Исходный текст
───

Но его эмоционально-волевой тон преобладает. В соотнесении с ним ценностно оплотневает этот временной момент, как ценностно заполненный разлукой час его единственной жизни.
В первой редакции и начало было дано в ценностном контексте героя:
Для берегов чужбины дальной
Здесь чужбина (Италия) и родной край (Россия) даны в эмоционально-волевом тоне автора-героя. В соотнесении с ней то же пространство — в событии ее жизни — занимает противоположное место.
Мои хладеющие руки
Тебя старались удержать.
В ценностном контексте героя. Хладеющие руки старались удержать в своем пространственном окружении, в непосредственной близости к телу — единственному пространственному центру, тому конкретному центру, который осмысляет, ценностно уплотняет и отчизну, и чужбину, и даль, и близость, и прошлое, и краткость часа, и долготу плача, и вечность незабвения.
Томленья долгого разлуки
И здесь преобладает контекст автора. Здесь содержательны и ритмическая напряженность и некоторое ускорение темпа — напряженность смертной, детерминированной жизни; ценностное ускорение жизненного темпа в напряженной событийности.
Ты говорила: в час свиданья
Под небом вечно голубым…
Ее и его контекст в напряженном взаимопроникновении, просквоженные единством ценностного контекста смертного человечества: вечно голубое небо — в контексте каждой смертной жизни. Но здесь этот момент общечеловеческой событийности дан не непосредственно эстетическому субъекту (внеположному архитектонике мира произведения автору-созерцателю), а изнутри контекстов героев, т. е. входит как утвержденный ценностный момент в событие свидания. Свидание — сближение конкретных ценностных центров жизни (его и ее) в каком бы то ни было плане (земном, небесном, временном, невременном) — важнее <?> событийной близости в едином кругозоре, в одном окружении ценностном. Следующие две строфы углубленно конкретизуют свидание.

───

Фрагмент данных
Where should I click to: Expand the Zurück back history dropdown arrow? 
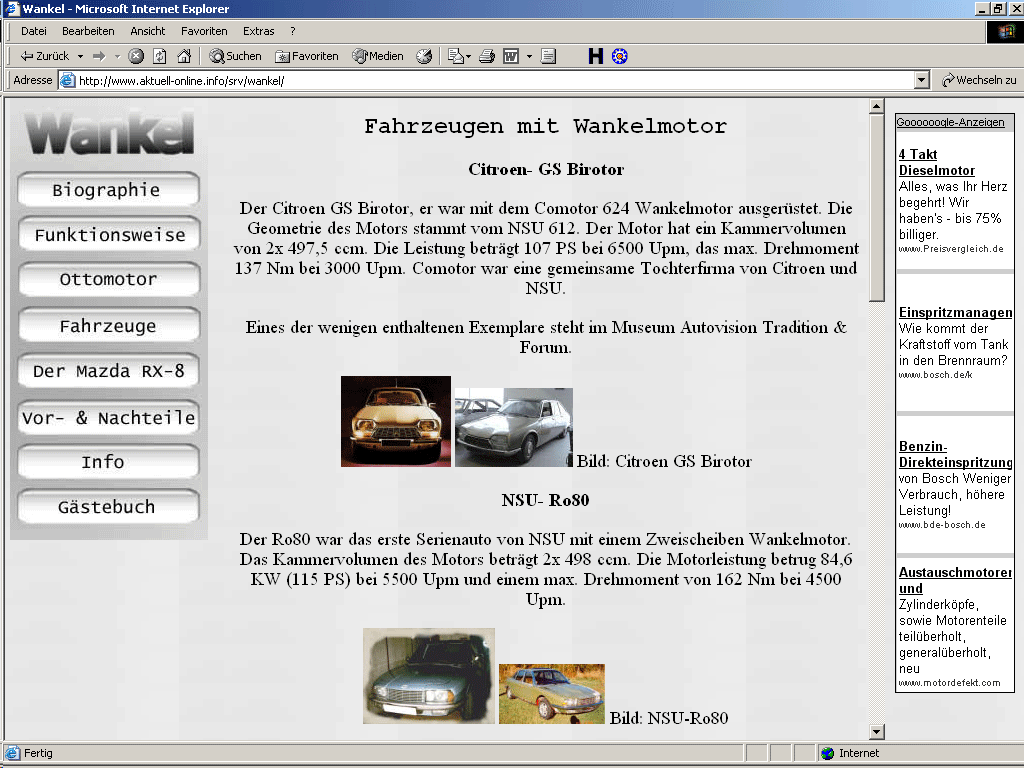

───

Задание
Проверьте, согласуются ли с исходным текстом три утверждения. На каждое ответьте «да» или «нет» и приведите точные слова текста, на которых основан ответ.
(а) В первой редакции начало было дано в ценностном контексте героя.
(б) В строке «Томленья долгого разлуки» преобладает контекст героини.
(в) Чужбиной в тексте названа Франция.
Строки к этому никакого отношения не имеют.

Выполненное задание
(а) Да: «В первой редакции и начало было дано в ценностном контексте героя».
(б) Нет: «И здесь преобладает контекст автора».
(в) Нет: «Здесь чужбина (Италия) и родной край (Россия) даны в эмоционально-волевом тоне автора-героя».